Refer to the Motion Guide (see Resources) if you encounter any problems building or installing Motion. Some of the guide is outdated, but it contains a useful explanation of how to install and operate Motion.
Motion runs as a dæmon, constantly analyzing and storing video. It is controlled by a configuration file, per the standard UNIX paradigm. Copy the file motion-dist.conf from the source directory to /etc/motion.conf, and edit a few parameters. The first thing you need to change is the netcam_url setting. Motion retrieves JPEG images from the camera through this URL. For the Axis 2100 camera, this takes the form http://netcam.example.com/axis-cgi/jpg/image.cgi?resolution=640x480. When you set the netcam_url variable in motion.conf, all the settings pertaining to directly connected video cameras, such as video device, rotate, height and width, are ignored.
You should be aware of one limitation between netcams and standard video capture devices. Motion at this time knows how to request images from netcams only one JPEG snapshot at a time. The overhead of this limits your video to a maximum of 12–15 frames per second (fps). Some work has been done to pull the images from the cameras in motion-jpeg streams, but that effort is not yet complete. In practice, 10 or 12fps is perfectly adequate for surveilling a room.
You need to decide where to keep your Motion-generated videos. I generally use the directory /var/log/vcr on my Linux server. The location you use depends on your disk-space situation. Ideally, you should create a new filesystem exclusively for the Motion videos in order to avoid filling your root or /var filesystem with video files. This directory is set with the variable target_dir in motion.conf.
Next, decide on the type of video you want to create. Motion 3.1.16 supports MPEG1, MPEG4 and MS-MPEG4. MPEG1 has the advantage of being a simple and well supported format. However, MPEG4 offers better video and better compression. The final format, MS-MPEG4, is understood by Microsoft Windows Media Player without any special plugins.
One warning: MPEG4 and MS-MPEG4 support were introduced in Motion 3.1.16, so they have not been tested as extensively as MPEG1 video has been. I have found MS-MPEG4 to work fine, however, and it is much easier for Windows users to view. MPlayer or any other modern video player can be used to watch video in any format on Linux systems.
The video type is controlled by the motion.conf variable ffmpeg_video_codec.
This should be enough basic configuration for you to start using Motion. You should check that output_normal is off; otherwise, JPEG images of all the frames are stored in target_dir. This may be useful later on for debugging, but right now it is unnecessary clutter.
Run Motion from the command line, as root, with the command /usr/local/bin/motion. Motion should start up and continue running. If it aborts immediately, there probably is an error in your config file. Follow the error messages to troubleshoot. Once you have it fixed so that Motion starts and continues to run, generate some input. Walk in front of the camera or, better yet, have an assistant do it. Remember to turn the lights on in your server room, or the camera might not pick up much action.
As the activity in front of the camera starts, Motion begins to generate an output file. After the activity stops, check your targer_dir for the resulting output file.
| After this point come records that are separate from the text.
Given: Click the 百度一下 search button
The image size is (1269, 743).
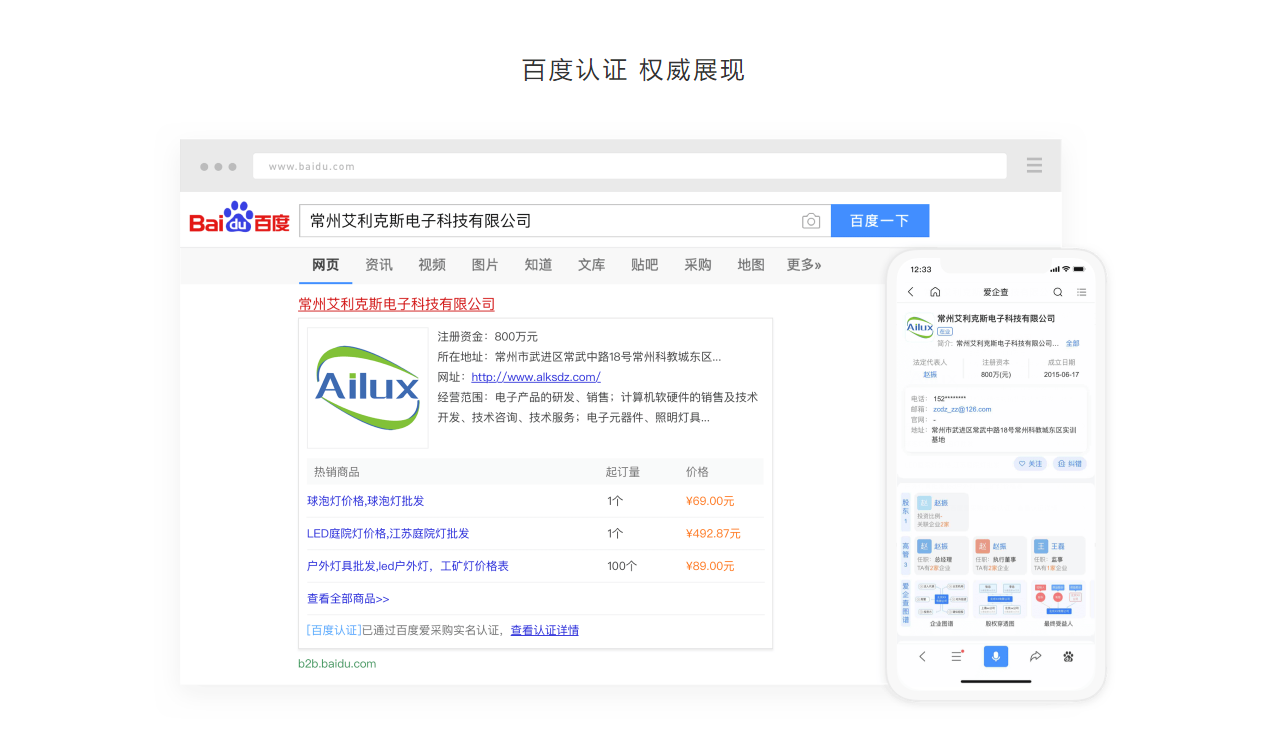Looking at the screenshot, I should [x=879, y=221].
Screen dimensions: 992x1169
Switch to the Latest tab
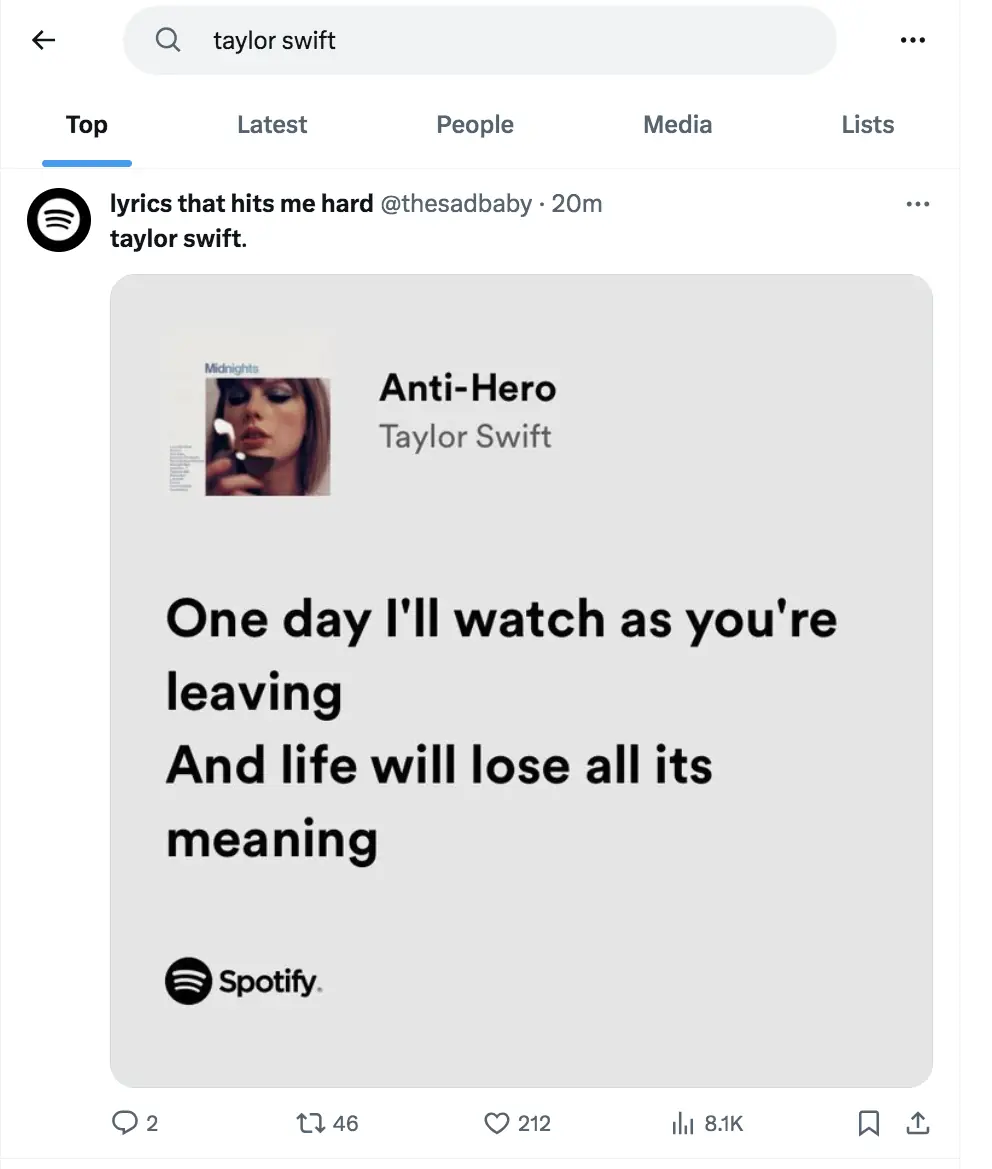point(272,125)
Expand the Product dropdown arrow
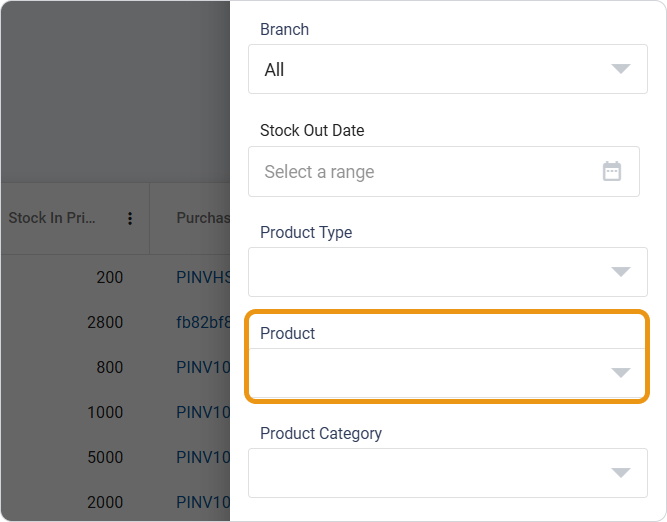 pyautogui.click(x=620, y=373)
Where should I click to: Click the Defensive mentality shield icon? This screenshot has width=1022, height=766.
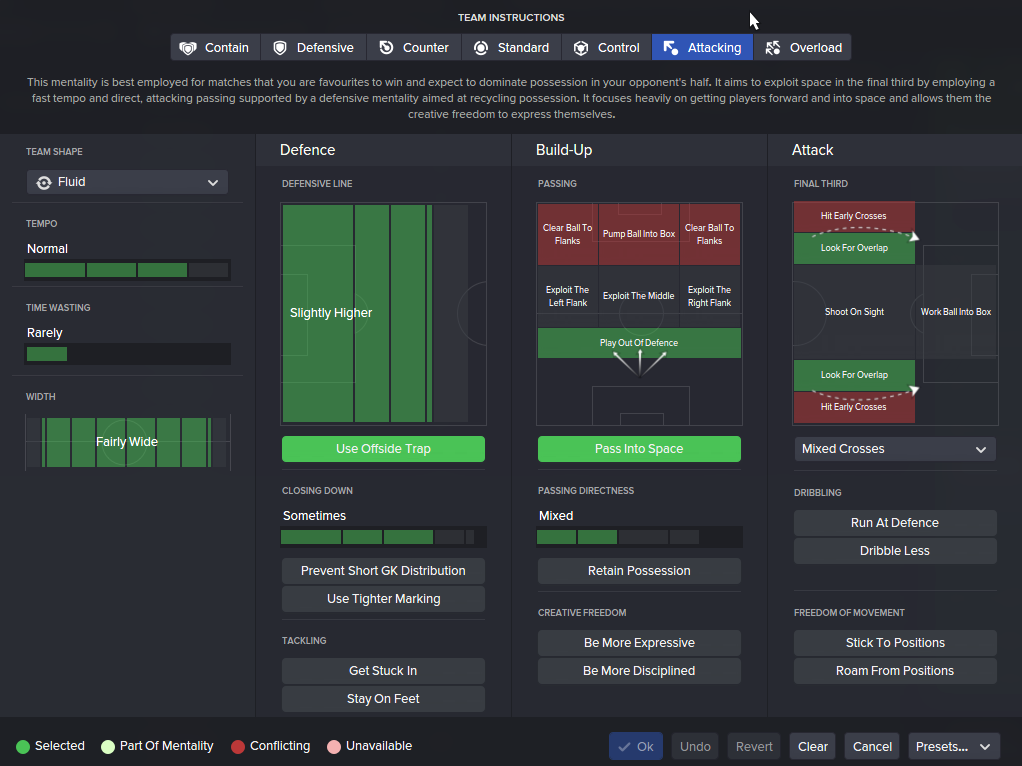pyautogui.click(x=280, y=48)
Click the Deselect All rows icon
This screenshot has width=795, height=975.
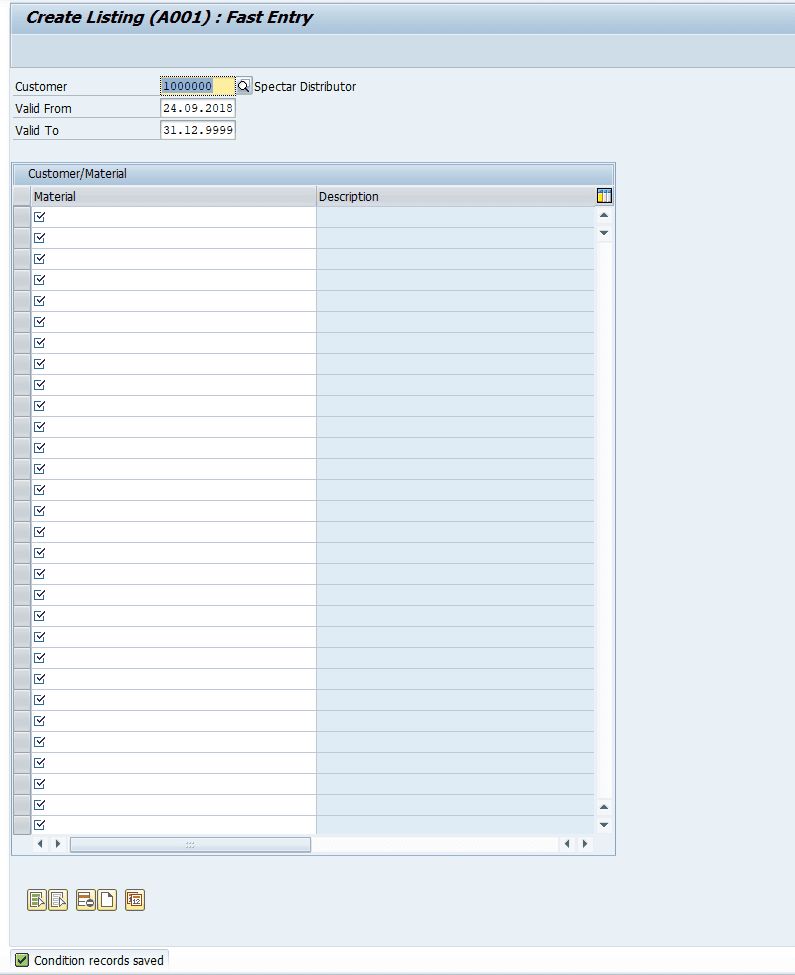coord(58,900)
Examine the file with your video player. The video may appear jerky because of the limitations of pulling the still images from the netcam. Motion fills in the missing frames so that the video runs at normal speed, and it may have the stop-motion quality you see on convenience store cameras. If everything looks good, it's time to set up Motion to run on system startup.
To make Motion run on every system boot, set up an init script. On Red Hat-based systems, copy motion.init from the Motion source directory to /etc/init.d/motion and run, as root:
# /sbin/chkconfig --add motion # /sbin/chkconfig motion on
Then, test that the initscript works by running it manually with /etc/init.d/motion start. Finally, if you are paranoid, reboot the system and verify that motion is up and running after system boot.
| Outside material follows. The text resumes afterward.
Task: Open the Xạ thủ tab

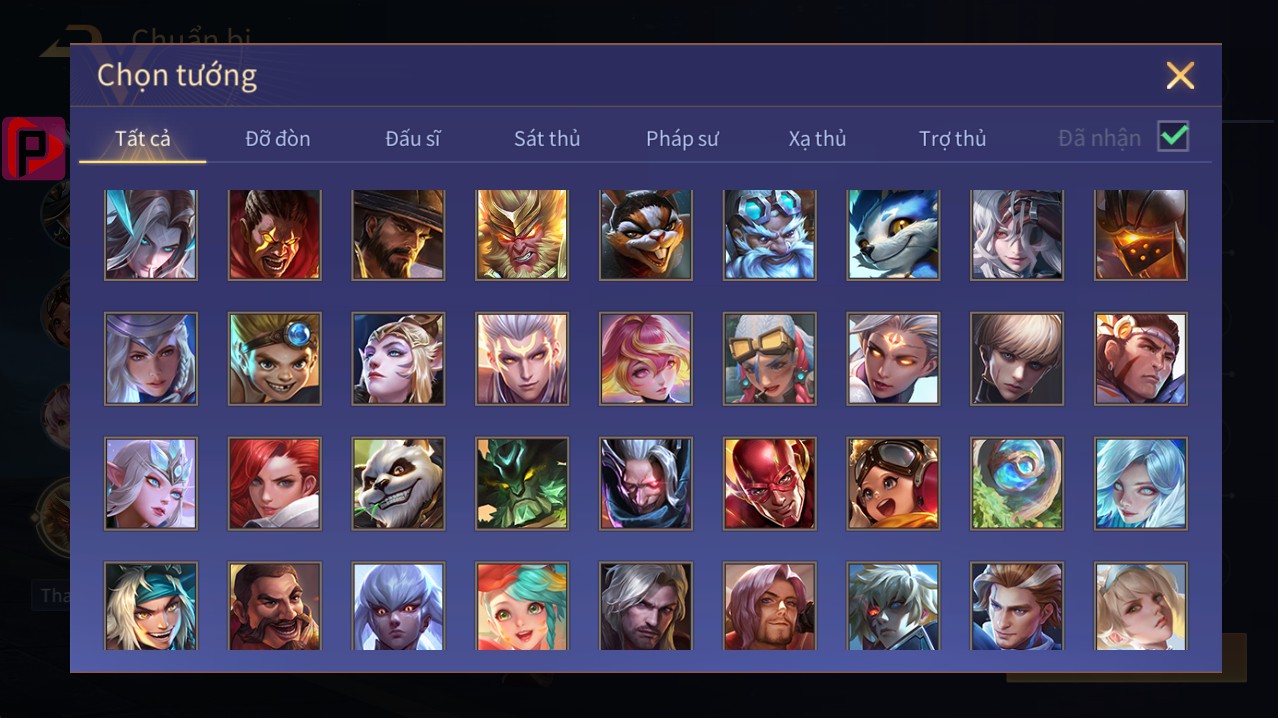Action: pos(817,138)
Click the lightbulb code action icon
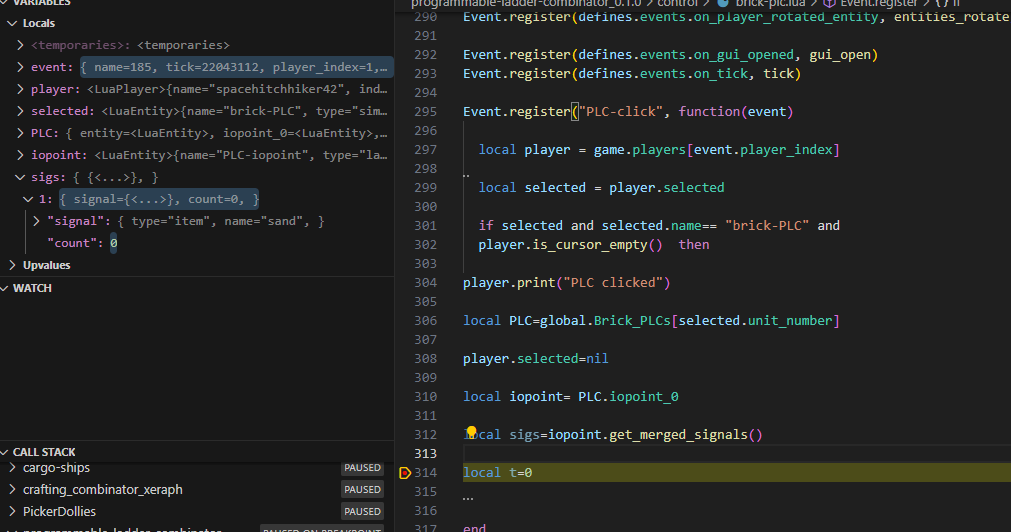1011x532 pixels. (x=472, y=432)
Like any good Linux program, Motion has many tuning variable. The best advice when you tune Motion is to change one variable, restart Motion and test. Some of the configuration variables can have non-obvious interactions with one another.
As a first step, you might want to turn on the locate and text_changes motion.conf variables. Locate draws a box around the motion detected in each frame, and text_changes prints the number of changed pixels in each image in the corner of the image. These two settings allow you to determine where Motion thinks the motion in the image is, and how much motion there is—how many pixels have changed in the image.
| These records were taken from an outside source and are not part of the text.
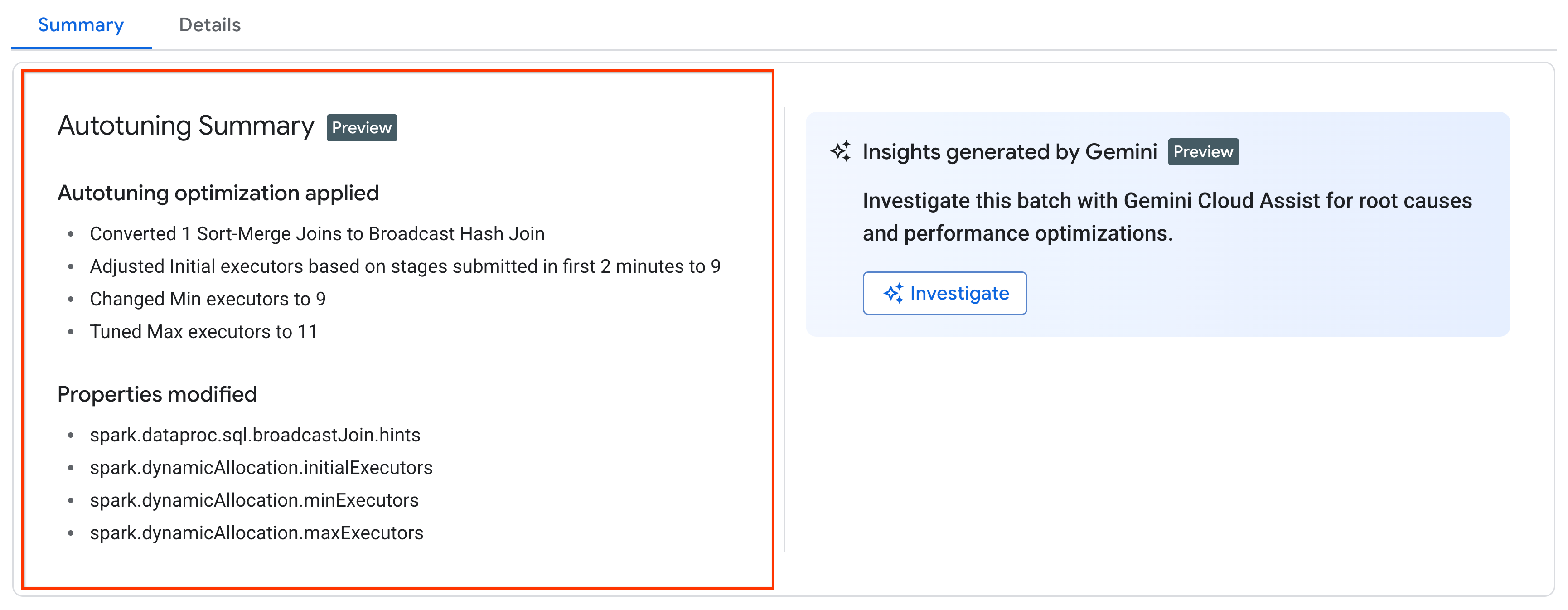Image resolution: width=1568 pixels, height=610 pixels.
Task: Click the Autotuning Summary heading
Action: [x=186, y=126]
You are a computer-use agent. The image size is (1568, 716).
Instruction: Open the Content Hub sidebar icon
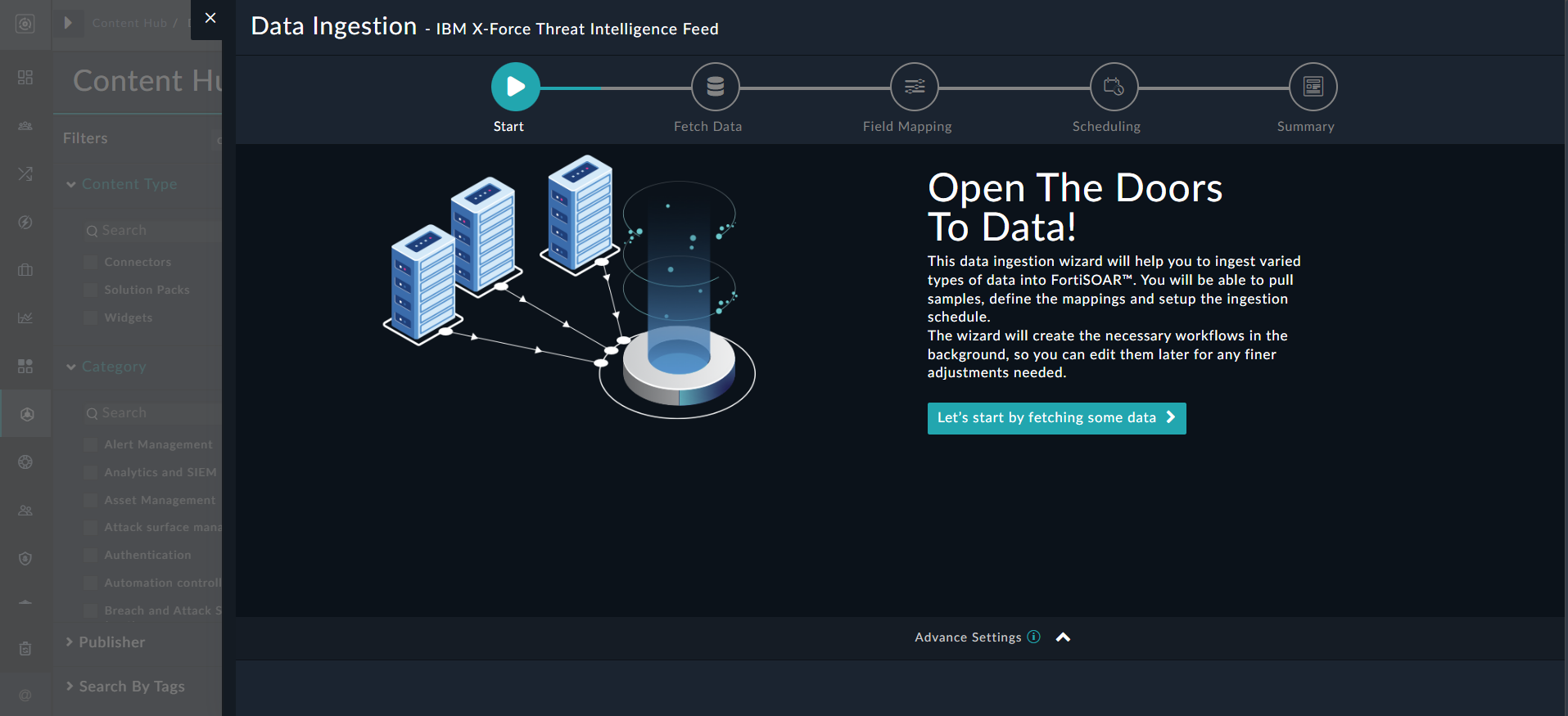(26, 414)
Right off the bat, I recognized I probably placed my camera in the wrong spot in my server room. The room has a window that looks into another office space. It took me a while to figure out why I was getting so many tiny Motion movies when the only change would be a slight brightening and dimming of the room. I finally realized that occasionally a light-colored door in the other room would open and reflect light through the window into my server room. Then, that light would reflect off a shiny metal air-conditioning unit into the camera. So even though the camera couldn't see the window at all, light bouncing through it would produce occasional spurious results.
In retrospect, I should have mounted the camera to point away from possible external light sources and away from shiny metal surfaces. However, I decided to leave it where it was, because that really was the best view of what was going on in the room. Instead of moving the camera, I adjusted Motion to compensate.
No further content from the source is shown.